‘And I said to myself-a doctor? Yes. Just what we need. Dr Rochester needs help so much. But then I saw the pencilling saying massage and I said to myself we don’t need a massage parlour here-that’s the last thing we want in a respectable town like this-and I phoned Fred on the town council before I went to bed. But he said it’s not like I think-it’s a proper nice massage that you get when you hurt yourself and then he told me who it was who’d applied to run it and I was so excited.
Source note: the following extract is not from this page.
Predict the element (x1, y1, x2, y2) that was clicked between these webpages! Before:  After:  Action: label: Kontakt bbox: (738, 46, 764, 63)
I thought I’d come down this very morning to see for myself and… Oh, my dear, it is so good to see you again.’

The Crimplene flooded toward her again and Ally managed to give Darcy a despairing glance before she was once again enfolded.

‘Um… It seems you two know each other,’ Darcy said.

‘Mmph.’ It was all Ally could manage.

‘And you’re using your grandpa’s name,’ Doris was saying. ‘Dr Westruther. How wonderful is that? I never did like Lindford. Evil is as evil does and…’ She caught herself. ‘Well, he was your father and he’s long dead so maybe I shouldn’t be speaking ill of him. But if your poor mother had just decided to go back to using Westruther…’ She gulped and hauled back, still hanging onto Ally but beaming across at Darcy. ‘Isn’t this just wonderful? A Dr Westruther in Tambrine Creek again after all these years.’

‘She’s a masseur,’ Darcy said, and Ally glowered.

‘Don’t say it like I’m a dung beetle.’

‘Oh, I’m sure he doesn’t mean it, dear,’ Doris told her. ‘He’s the best thing since sliced bread is our Dr Rochester. Do you know, we didn’t have a doctor for five years before he came. And he’s so nice.’

‘I can see that,’ Ally agreed.

‘I did hold the ladder,’ he told her. ‘And I got blue hands.’

‘You scared me.’

‘Your grandpa was the doctor here?’

‘Grandpa died seventeen years ago.’

‘That’s when Ally left town,’ Doris told him. ‘Her father came and took her away. Nothing we could say made any difference. But…he looked after you, didn’t he, lass?’